Algorithms that power Instagram and TikTok are part of the secret sauce that makes these apps so delicious: By building a profile of what a particular type of user likes, the apps can keep their content feeds stuffed with material that holds a user’s interest longer. This all boils down to money, of course, since longer engagement with the app means more time a user can be exposed to ads. But, like casino floor layouts, this design choice means the apps can be addictive, and that’s what SAFE is targeting: kids who spend hours upon hours each day doomscrolling.

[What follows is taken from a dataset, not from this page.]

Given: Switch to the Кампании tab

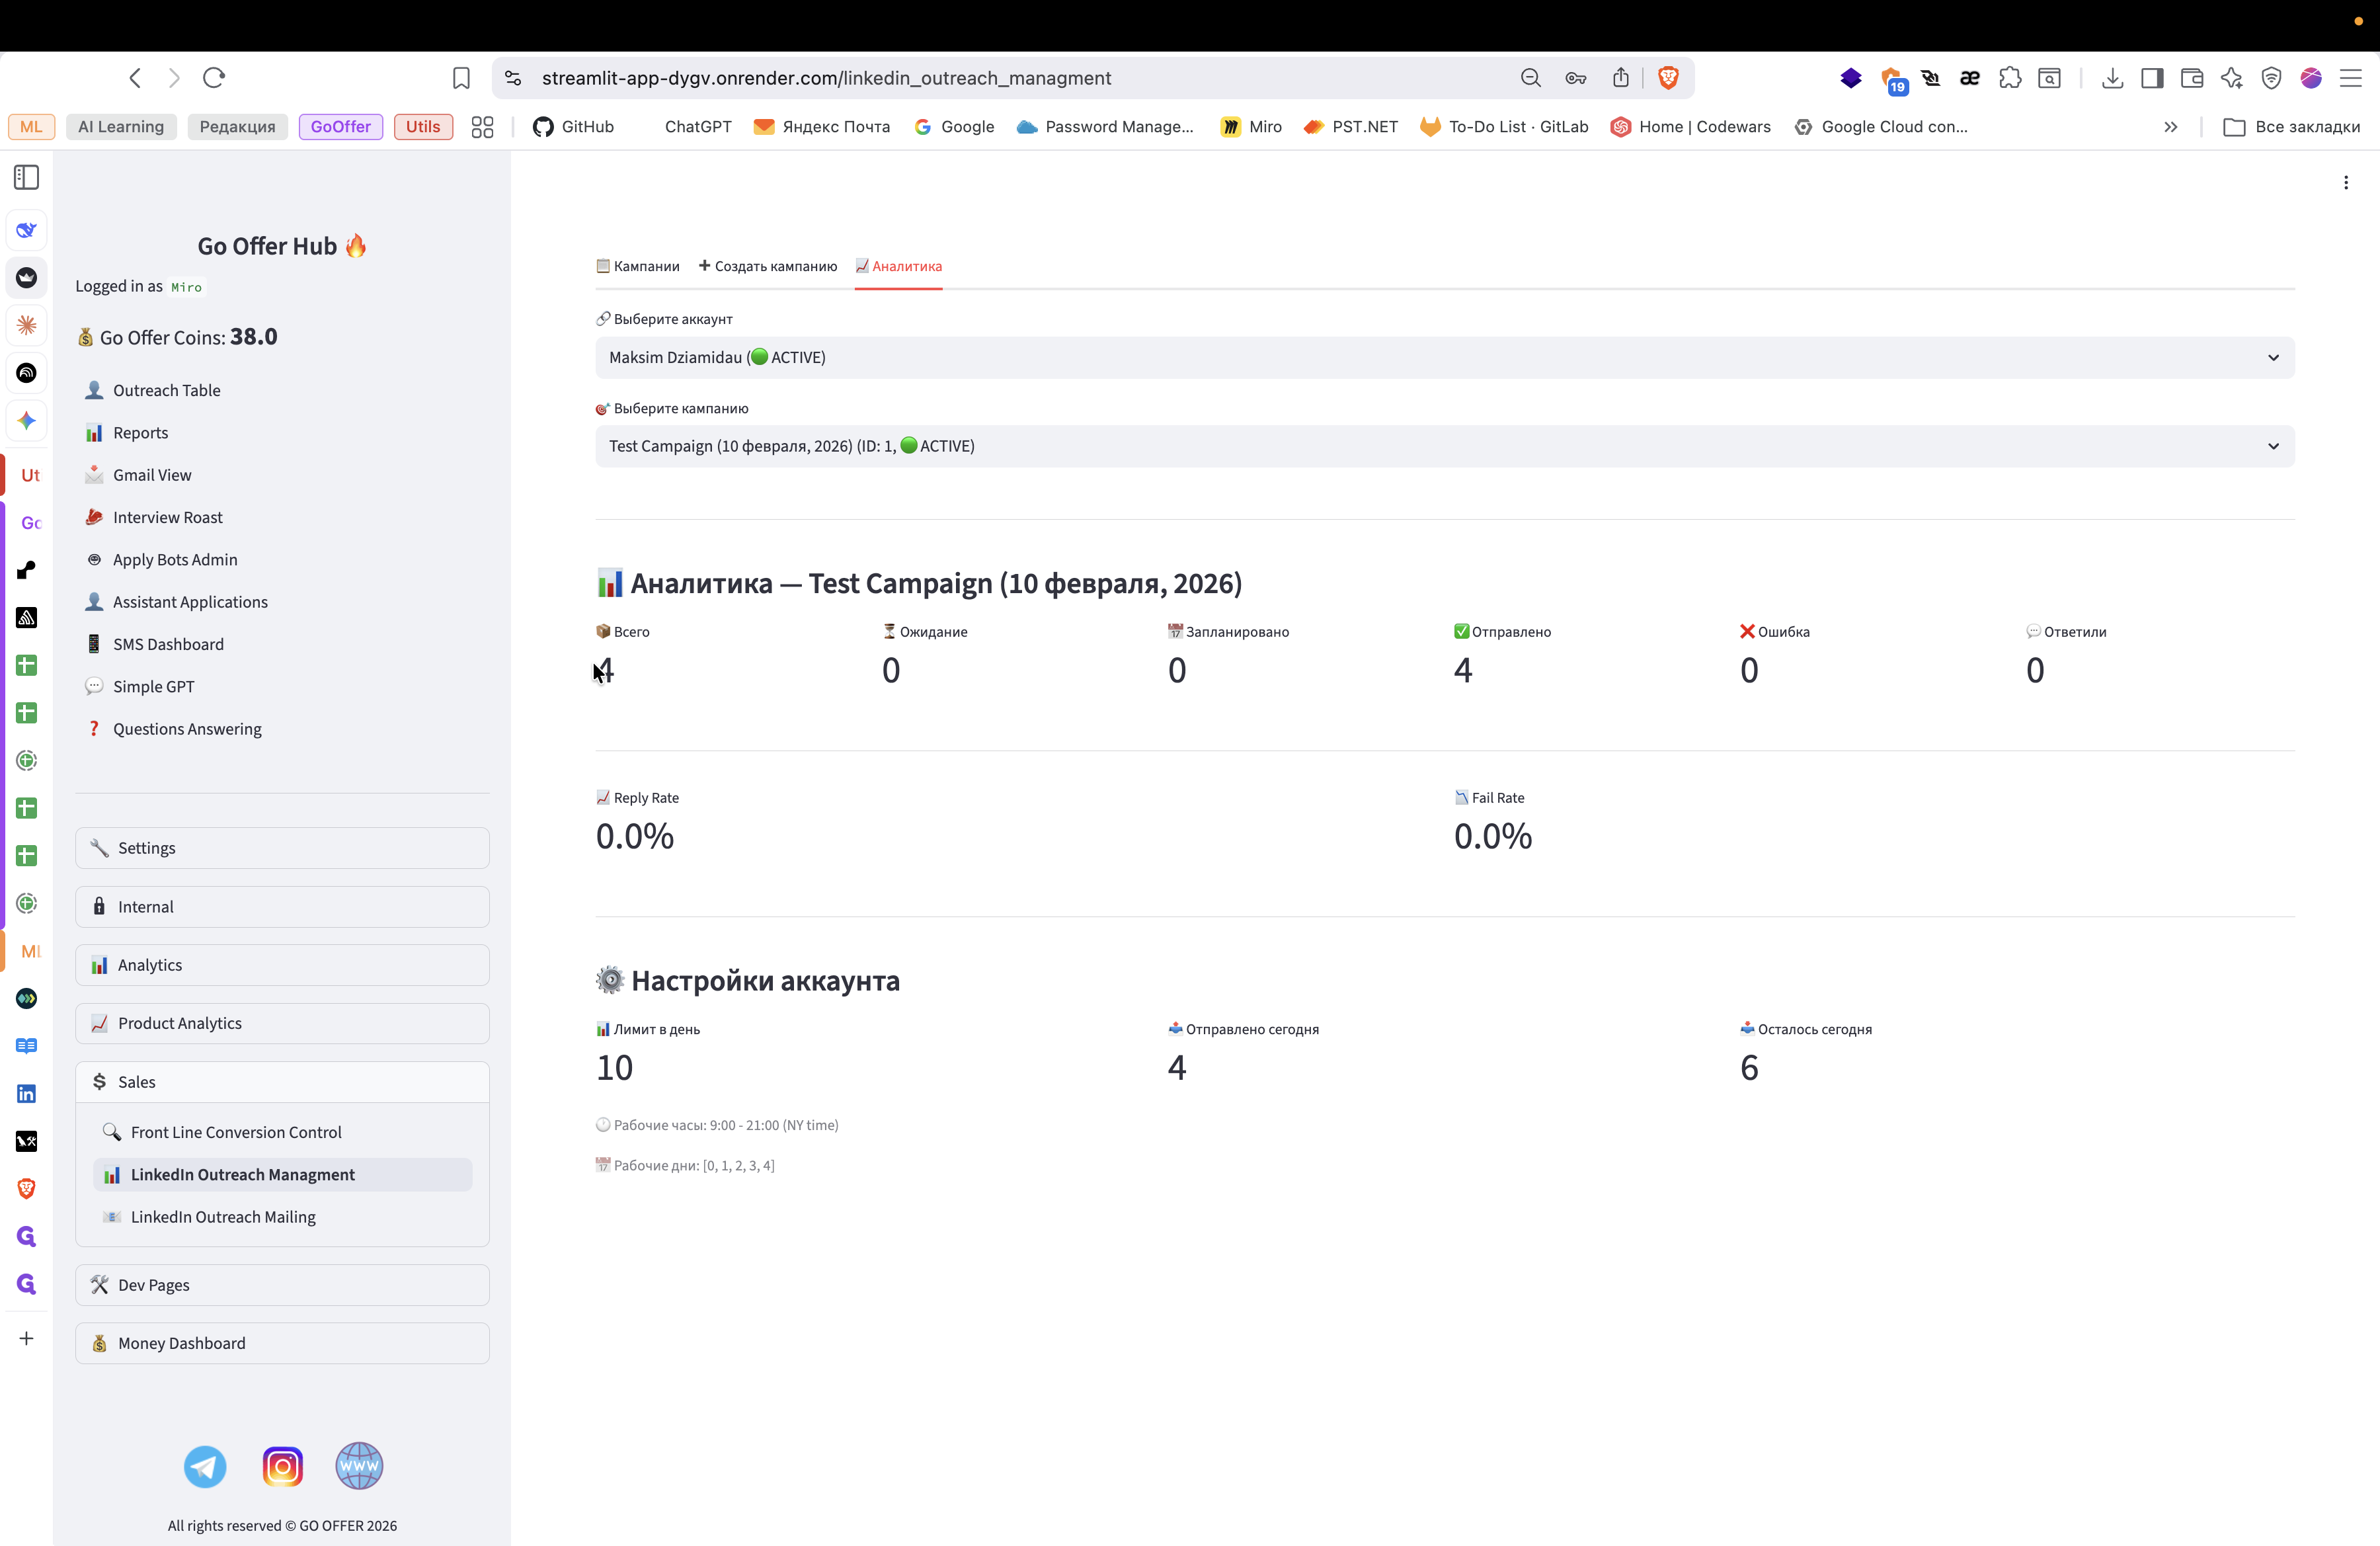Looking at the screenshot, I should [638, 266].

New York youngsters may still be able to use social media apps, presumably, but without parental consent they may have to see content exhibited in old-fashioned chronological style, which makes the experience less addictive–so the theory goes. This certainly seems to be Hochul’s hope: at the signing event yesterday, she said she felt kids weren’t living “carefree lives” because, thanks to apps on their smartphones, they are being “held captive to powerful forces outside their own control”–a.k.a. the “intentionally addictive” algorithms in question.
The news comes days after Surgeon General Vivek Murthy called on Congress to mandate that social media platforms carry warning labels similar to the ones now emblazoned across tobacco products. In an opinion piece in The New York Times, Murthy said plainly that social media use was “associated with significant mental health harms for adolescents” and that a warning label on the sites would “regularly remind parents and adolescents that social media has not been proved safe.”

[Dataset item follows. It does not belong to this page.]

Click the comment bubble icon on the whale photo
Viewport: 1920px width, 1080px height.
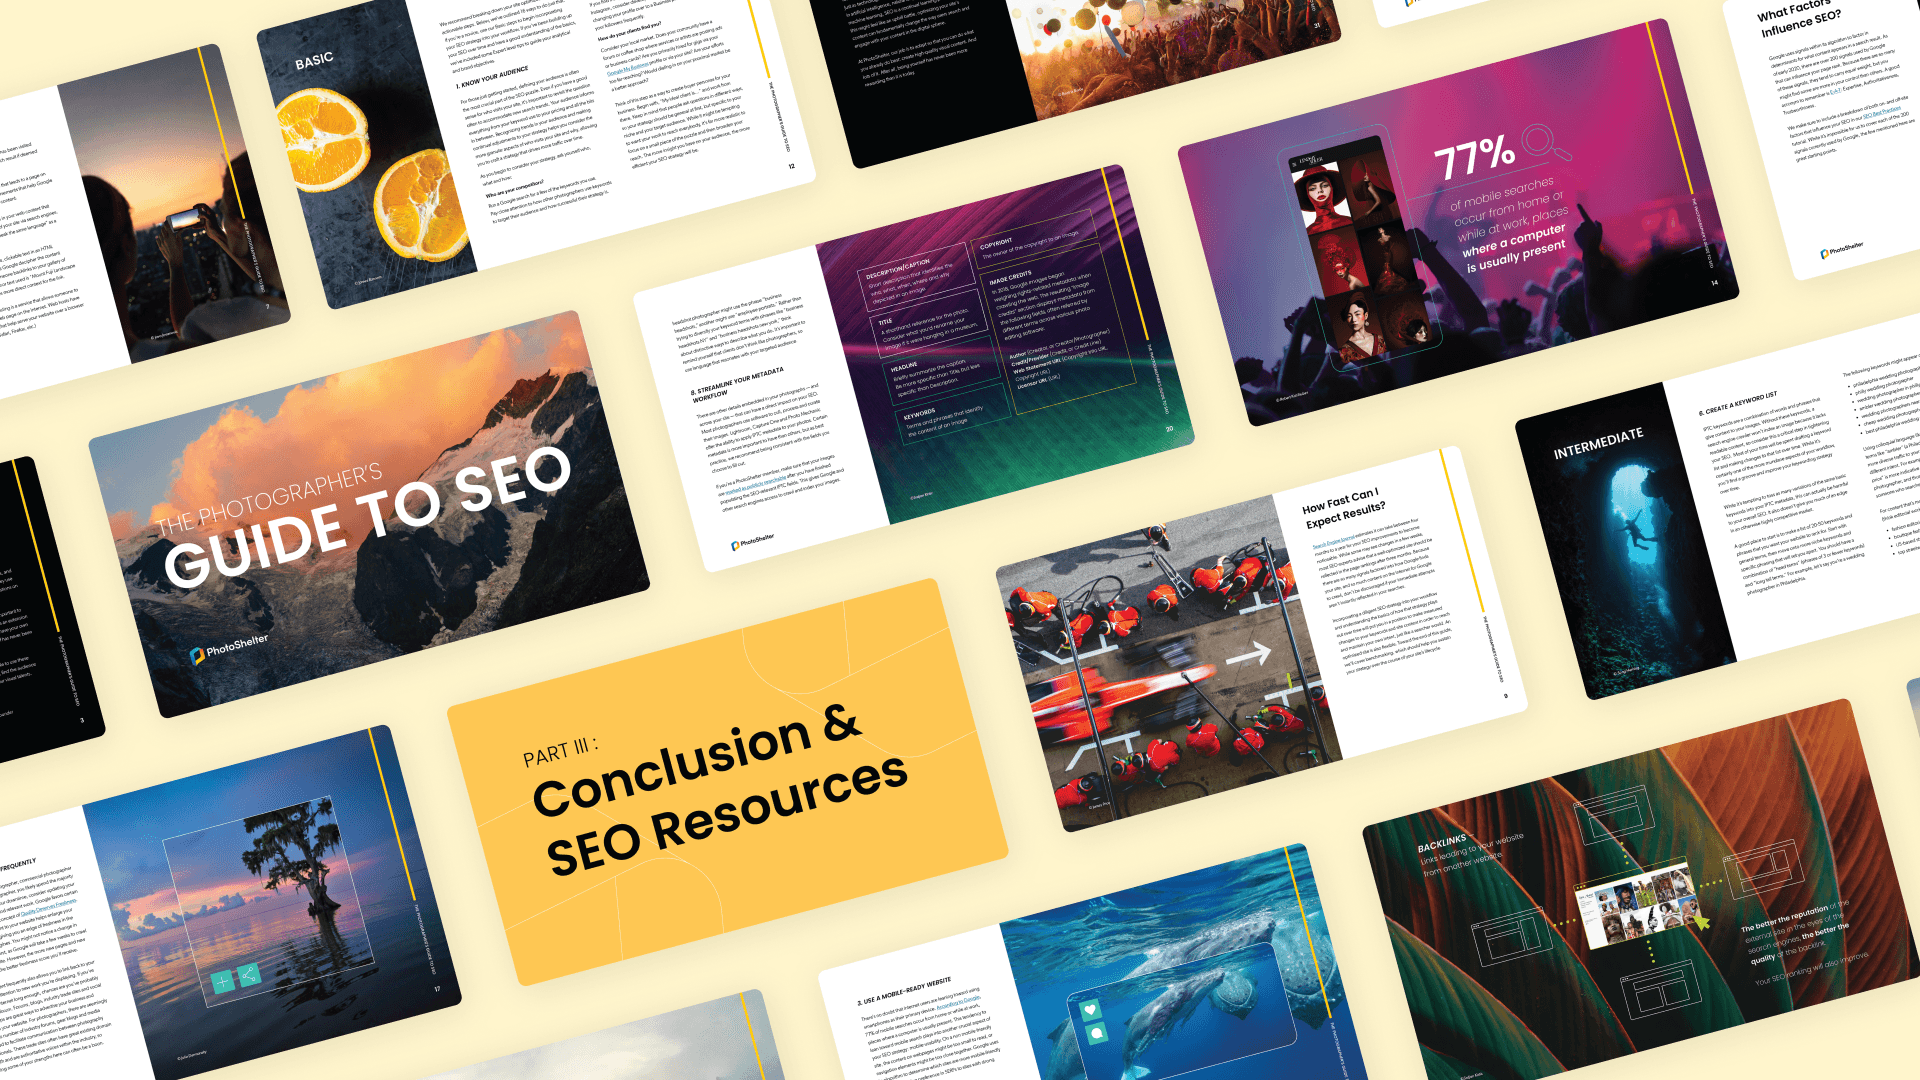click(1096, 1034)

There is a significant gap between “not proved safe” and “proven to be harmful,” though. And it is this proof gap, as well as questions over constitutionality and technical possibility, that critics are using against the new New York law. As news site The Verge points out, some bodies opposing the new law have suggested that algorithmic content feeds may protect kids–since with enforced chronological-only feeds, children may be exposed to sensitive, challenging content the algorithm would previously have filtered out.
All this is happening against the background of the much higher-profile divest-or-ban law facing the incredibly popular social media app TikTok. While this ban is ostensibly being enforced on national security grounds because of TikTok owner ByteDance’s links to the Chinese government, it too revolves around questions over the app’s algorithm. Even if TikTok could go on sale, it seems very unlikely any future version of the app would include the app’s all-important algorithm, which thousands of small business users in the U.S. rely on to help surface their content and products to potential new customers.